As vias de alguns dos bairros mais atingidos pela enchente de maio seguem com robustos montes de entulhos em Porto Alegre. Neste sábado (15), a reportagem de GZH circulou por ruas do Humaitá, da Vila Farrapos e do Sarandi. Além do cheiro forte e desagradável, foi possível ver bocas de lobo entupidas, lodo e lixo nas calçadas, além de indignação por parte dos moradores.
A cobradora de ônibus Sonia Nascimento, 54 anos, precisa desviar de uma verdadeira montanha de lixo para poder entrar em casa no Acesso B3, no loteamento Mario Quintana, localizado na Vila Farrapos. Ela vive em uma residência de dois pisos na companhia do filho Davi, 13.
— Minha preocupação agora é se chover e trazer todo esse lixo para dentro da minha casa de novo. Olha todos esses bueiros entupidos — mostra a moradora, que precisou ficar por 30 dias na casa do irmão na região do Terminal Triângulo da Assis Brasil enquanto esperava a água baixar.

○ ○ ○ ○ ○ ○ ○

» **Requisitos**
Transcreva literalmente a parte do trecho sobre o entulho nas ruas de Porto Alegre entre "As vias de alguns" e "parte dos moradores.", inclusive. Baseie-se somente no trecho.

» **Dados brutos**
○ ○ ○ ○ ○ ○ ○

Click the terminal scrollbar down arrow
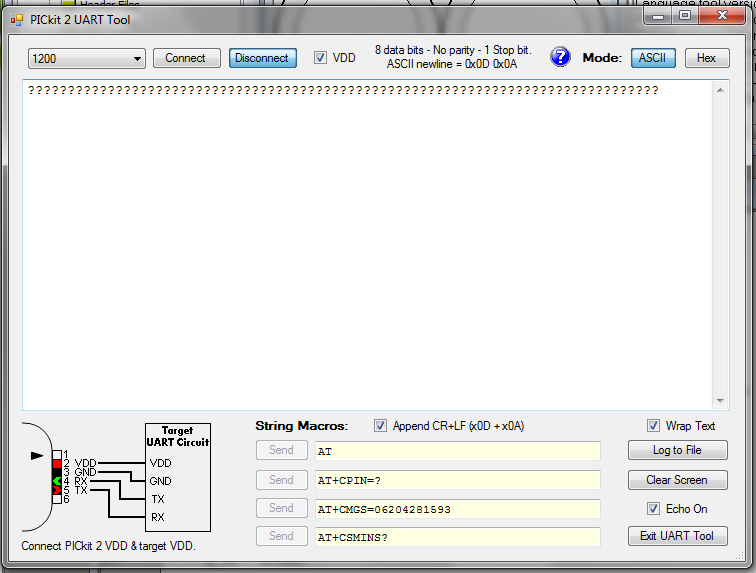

○ ○ ○ ○ ○ ○ ○

» **Resultado final**
As vias de alguns dos bairros mais atingidos pela enchente de maio seguem com robustos montes de entulhos em Porto Alegre. Neste sábado (15), a reportagem de GZH circulou por ruas do Humaitá, da Vila Farrapos e do Sarandi. Além do cheiro forte e desagradável, foi possível ver bocas de lobo entupidas, lodo e lixo nas calçadas, além de indignação por parte dos moradores.